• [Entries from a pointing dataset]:

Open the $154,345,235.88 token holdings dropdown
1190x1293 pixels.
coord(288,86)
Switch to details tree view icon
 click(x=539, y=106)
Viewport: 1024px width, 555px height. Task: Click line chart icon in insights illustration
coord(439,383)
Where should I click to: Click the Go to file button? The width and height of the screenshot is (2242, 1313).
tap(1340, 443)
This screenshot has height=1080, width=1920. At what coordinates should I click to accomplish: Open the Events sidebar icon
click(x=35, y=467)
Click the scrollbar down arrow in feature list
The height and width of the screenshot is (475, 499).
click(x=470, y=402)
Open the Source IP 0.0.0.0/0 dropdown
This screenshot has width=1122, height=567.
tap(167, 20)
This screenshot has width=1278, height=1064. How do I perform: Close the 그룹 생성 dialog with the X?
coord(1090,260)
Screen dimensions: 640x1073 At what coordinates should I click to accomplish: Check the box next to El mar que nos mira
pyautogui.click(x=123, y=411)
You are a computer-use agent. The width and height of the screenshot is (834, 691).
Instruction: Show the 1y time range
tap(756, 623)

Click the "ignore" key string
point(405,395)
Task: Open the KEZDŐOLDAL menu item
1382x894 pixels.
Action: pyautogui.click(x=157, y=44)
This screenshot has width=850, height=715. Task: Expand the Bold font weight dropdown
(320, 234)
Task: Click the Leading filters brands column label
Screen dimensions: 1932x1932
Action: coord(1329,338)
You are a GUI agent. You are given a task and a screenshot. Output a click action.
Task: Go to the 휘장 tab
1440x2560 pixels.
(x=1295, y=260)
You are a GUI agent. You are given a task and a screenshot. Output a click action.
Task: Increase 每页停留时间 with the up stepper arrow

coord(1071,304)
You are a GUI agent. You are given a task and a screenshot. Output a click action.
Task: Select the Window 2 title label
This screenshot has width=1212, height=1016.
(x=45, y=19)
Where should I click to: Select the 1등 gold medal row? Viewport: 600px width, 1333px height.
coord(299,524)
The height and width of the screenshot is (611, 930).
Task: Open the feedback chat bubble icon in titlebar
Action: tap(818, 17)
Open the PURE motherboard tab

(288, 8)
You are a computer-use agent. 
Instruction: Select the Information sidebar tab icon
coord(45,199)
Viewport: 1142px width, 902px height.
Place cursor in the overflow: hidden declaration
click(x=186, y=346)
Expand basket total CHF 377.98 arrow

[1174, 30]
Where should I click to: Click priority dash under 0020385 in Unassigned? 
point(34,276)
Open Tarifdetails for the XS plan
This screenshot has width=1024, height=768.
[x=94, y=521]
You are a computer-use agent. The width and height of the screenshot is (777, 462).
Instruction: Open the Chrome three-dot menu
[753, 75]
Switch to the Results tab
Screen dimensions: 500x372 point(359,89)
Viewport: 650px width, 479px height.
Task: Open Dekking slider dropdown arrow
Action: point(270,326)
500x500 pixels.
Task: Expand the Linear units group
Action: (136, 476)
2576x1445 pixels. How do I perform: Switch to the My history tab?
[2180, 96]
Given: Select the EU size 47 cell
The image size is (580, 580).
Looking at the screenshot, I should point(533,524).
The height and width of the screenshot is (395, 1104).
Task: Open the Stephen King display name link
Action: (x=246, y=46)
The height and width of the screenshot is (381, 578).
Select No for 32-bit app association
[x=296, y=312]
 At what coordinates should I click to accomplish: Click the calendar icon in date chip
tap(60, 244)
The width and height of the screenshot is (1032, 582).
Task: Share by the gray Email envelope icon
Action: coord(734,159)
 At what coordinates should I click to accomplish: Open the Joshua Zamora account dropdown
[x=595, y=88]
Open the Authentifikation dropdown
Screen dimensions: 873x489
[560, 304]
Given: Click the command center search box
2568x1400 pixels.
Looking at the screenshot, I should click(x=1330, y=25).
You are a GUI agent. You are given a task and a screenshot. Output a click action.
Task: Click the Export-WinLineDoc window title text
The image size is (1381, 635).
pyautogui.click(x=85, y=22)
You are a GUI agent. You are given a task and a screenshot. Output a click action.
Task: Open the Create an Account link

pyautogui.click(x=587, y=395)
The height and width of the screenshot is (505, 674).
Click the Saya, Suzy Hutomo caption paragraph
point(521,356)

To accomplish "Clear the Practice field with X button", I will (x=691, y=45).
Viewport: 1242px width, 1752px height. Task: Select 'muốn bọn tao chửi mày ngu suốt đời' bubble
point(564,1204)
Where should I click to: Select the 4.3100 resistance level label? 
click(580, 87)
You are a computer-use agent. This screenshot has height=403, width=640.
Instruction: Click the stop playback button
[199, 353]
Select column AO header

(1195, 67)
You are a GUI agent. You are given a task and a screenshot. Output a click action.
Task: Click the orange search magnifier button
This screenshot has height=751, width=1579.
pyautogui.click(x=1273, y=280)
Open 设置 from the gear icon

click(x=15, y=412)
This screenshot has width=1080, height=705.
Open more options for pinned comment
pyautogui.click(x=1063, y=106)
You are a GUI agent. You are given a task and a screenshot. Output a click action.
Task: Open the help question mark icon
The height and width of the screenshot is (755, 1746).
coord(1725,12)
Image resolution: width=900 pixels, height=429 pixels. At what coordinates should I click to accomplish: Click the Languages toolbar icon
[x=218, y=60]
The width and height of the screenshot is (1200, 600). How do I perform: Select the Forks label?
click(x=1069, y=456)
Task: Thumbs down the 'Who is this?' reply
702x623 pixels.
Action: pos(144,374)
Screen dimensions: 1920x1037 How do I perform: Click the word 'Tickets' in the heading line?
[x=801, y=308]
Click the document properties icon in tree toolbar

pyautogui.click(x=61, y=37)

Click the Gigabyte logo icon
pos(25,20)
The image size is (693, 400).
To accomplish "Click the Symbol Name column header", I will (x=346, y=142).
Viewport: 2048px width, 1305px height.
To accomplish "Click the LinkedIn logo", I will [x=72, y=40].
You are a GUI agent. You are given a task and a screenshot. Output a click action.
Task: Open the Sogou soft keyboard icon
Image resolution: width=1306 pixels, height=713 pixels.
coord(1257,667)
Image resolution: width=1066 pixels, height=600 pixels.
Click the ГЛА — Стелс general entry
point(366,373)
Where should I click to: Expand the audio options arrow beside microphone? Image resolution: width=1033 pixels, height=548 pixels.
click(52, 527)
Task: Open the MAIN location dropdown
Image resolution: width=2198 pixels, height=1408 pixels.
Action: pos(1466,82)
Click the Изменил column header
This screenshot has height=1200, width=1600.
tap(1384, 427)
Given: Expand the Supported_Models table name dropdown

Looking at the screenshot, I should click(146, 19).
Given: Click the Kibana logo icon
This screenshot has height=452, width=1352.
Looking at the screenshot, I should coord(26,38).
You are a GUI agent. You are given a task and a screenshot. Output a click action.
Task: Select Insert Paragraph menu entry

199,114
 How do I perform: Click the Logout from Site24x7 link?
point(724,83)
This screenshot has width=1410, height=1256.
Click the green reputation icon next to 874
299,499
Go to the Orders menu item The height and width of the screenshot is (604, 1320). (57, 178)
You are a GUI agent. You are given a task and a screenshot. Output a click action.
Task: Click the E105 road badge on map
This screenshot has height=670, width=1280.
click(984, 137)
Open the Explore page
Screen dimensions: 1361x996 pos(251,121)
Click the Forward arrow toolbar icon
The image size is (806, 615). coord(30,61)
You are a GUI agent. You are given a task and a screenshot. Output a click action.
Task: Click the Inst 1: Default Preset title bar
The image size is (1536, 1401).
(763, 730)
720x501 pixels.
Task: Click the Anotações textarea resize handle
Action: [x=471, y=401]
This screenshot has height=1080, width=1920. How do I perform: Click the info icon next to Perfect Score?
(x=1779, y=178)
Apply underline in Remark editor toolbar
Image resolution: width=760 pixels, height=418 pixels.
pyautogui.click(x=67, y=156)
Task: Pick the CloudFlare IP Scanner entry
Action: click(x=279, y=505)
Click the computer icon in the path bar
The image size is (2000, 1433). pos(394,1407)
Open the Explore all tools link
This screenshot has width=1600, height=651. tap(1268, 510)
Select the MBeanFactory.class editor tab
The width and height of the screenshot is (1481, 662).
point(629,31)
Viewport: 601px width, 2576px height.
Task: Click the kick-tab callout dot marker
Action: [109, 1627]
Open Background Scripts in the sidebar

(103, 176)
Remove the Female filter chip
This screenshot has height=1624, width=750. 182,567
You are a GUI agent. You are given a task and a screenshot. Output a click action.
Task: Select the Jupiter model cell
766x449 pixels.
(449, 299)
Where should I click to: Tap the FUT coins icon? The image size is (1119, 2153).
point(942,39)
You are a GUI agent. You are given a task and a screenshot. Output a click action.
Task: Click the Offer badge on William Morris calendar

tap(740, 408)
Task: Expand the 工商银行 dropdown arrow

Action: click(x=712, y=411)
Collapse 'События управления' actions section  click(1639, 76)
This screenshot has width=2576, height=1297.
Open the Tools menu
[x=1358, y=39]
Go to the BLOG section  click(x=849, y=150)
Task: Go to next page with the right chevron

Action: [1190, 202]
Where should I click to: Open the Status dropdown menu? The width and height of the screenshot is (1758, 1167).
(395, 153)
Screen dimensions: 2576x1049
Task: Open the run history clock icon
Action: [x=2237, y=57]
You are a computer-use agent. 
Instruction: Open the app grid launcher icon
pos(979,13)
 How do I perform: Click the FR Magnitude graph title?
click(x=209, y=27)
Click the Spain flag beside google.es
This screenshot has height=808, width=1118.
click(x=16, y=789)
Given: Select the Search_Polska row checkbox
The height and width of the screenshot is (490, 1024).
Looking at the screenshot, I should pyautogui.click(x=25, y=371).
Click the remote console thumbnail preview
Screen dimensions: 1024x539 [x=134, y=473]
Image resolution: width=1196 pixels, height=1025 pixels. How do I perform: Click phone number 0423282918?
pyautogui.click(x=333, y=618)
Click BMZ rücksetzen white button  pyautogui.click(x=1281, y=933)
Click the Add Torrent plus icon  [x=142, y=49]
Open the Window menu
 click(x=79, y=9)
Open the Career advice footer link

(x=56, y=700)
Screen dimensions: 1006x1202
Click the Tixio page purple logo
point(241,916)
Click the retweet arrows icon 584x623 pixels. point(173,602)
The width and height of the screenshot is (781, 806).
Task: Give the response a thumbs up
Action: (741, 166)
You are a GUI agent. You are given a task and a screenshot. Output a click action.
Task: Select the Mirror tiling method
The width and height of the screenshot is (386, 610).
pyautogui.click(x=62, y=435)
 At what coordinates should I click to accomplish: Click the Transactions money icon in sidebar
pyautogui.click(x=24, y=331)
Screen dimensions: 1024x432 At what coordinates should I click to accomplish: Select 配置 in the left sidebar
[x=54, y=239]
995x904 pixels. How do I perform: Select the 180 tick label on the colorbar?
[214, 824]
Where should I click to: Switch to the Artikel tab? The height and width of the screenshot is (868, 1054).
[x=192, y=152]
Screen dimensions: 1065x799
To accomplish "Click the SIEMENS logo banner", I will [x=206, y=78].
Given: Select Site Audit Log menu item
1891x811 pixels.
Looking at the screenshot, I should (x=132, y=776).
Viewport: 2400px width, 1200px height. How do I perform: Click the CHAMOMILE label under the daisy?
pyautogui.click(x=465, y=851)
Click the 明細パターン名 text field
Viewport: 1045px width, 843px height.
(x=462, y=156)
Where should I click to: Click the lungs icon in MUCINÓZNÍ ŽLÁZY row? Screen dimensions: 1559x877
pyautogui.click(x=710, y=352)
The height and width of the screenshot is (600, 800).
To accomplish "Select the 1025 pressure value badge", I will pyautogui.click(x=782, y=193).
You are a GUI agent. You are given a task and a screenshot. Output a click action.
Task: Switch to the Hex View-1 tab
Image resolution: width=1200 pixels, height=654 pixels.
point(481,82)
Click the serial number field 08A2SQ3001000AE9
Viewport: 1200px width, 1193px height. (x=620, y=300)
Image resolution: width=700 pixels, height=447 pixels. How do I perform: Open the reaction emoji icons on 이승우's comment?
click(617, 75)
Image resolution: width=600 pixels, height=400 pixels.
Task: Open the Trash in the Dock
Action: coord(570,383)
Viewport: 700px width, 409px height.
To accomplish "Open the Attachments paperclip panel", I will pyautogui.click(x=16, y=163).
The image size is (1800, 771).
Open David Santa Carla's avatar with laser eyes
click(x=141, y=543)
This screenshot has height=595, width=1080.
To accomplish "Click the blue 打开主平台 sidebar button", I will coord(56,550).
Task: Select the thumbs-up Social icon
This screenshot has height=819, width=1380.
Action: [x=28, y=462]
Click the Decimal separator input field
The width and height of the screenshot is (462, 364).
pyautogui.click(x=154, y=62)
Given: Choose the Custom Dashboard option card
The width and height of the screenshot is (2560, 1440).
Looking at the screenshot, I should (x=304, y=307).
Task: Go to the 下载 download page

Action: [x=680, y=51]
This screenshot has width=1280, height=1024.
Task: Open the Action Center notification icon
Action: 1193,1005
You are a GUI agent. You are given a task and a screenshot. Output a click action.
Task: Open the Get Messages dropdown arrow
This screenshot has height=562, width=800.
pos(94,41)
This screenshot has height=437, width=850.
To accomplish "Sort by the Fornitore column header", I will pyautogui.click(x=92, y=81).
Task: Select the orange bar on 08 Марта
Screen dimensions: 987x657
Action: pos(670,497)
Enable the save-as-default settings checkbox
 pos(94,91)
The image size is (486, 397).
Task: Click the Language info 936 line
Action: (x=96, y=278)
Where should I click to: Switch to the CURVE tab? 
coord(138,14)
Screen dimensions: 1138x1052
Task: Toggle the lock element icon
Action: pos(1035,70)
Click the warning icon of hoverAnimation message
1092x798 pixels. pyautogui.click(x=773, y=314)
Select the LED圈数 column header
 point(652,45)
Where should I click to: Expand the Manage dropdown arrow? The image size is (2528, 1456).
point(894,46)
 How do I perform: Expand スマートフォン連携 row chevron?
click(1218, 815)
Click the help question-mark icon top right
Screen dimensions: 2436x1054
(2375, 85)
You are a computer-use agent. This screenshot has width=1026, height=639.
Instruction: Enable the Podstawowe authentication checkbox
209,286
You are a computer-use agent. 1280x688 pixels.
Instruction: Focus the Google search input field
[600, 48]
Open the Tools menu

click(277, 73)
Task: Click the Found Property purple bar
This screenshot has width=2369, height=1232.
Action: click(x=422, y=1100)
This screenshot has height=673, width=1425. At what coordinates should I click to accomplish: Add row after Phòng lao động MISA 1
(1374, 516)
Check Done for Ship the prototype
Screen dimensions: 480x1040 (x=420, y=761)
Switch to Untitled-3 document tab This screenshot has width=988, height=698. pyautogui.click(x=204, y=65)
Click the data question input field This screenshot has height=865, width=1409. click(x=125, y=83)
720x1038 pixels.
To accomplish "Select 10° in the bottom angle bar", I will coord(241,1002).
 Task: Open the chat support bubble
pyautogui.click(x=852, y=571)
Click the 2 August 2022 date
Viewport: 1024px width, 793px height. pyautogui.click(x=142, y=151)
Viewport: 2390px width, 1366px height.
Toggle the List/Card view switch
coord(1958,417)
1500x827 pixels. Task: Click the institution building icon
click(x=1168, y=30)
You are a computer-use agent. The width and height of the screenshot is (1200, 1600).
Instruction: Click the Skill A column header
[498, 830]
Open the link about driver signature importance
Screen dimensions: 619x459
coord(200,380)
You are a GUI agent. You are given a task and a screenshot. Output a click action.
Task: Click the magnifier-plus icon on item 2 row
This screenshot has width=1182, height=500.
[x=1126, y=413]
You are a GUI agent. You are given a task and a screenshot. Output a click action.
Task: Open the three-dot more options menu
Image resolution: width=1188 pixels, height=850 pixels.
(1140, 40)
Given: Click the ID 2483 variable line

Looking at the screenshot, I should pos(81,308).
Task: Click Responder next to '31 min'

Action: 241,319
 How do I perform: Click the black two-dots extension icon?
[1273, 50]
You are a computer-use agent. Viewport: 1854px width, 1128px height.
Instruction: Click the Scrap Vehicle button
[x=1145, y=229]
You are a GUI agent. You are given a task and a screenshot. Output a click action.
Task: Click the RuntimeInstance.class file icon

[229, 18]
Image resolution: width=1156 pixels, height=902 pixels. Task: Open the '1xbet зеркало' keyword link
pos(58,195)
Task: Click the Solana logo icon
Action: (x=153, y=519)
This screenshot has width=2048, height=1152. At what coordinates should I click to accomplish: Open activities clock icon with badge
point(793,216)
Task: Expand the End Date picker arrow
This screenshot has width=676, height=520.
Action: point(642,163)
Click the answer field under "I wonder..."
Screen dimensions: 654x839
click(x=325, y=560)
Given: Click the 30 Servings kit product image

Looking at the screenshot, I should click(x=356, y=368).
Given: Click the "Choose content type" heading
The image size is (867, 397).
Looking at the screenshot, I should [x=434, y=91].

• [INSTRUCTIONS TO FOLLOW]:
Reproduce the lines between the one holding "Collapse 'События управления'" and the one holding "click(x=79, y=9)", inclusive.

• [OUTPUT FOR THIS TASK]:
Collapse 'События управления' actions section  click(1639, 76)
This screenshot has width=2576, height=1297.
Open the Tools menu
[x=1358, y=39]
Go to the BLOG section  click(x=849, y=150)
Task: Go to next page with the right chevron

Action: [1190, 202]
Where should I click to: Open the Status dropdown menu? The width and height of the screenshot is (1758, 1167).
(395, 153)
Screen dimensions: 2576x1049
Task: Open the run history clock icon
Action: [x=2237, y=57]
You are a computer-use agent. 
Instruction: Open the app grid launcher icon
pos(979,13)
 How do I perform: Click the FR Magnitude graph title?
click(x=209, y=27)
Click the Spain flag beside google.es
This screenshot has height=808, width=1118.
click(x=16, y=789)
Given: Select the Search_Polska row checkbox
The height and width of the screenshot is (490, 1024).
Looking at the screenshot, I should pyautogui.click(x=25, y=371).
Click the remote console thumbnail preview
Screen dimensions: 1024x539 [x=134, y=473]
Image resolution: width=1196 pixels, height=1025 pixels. How do I perform: Click phone number 0423282918?
pyautogui.click(x=333, y=618)
Click BMZ rücksetzen white button  pyautogui.click(x=1281, y=933)
Click the Add Torrent plus icon  [x=142, y=49]
Open the Window menu
 click(x=79, y=9)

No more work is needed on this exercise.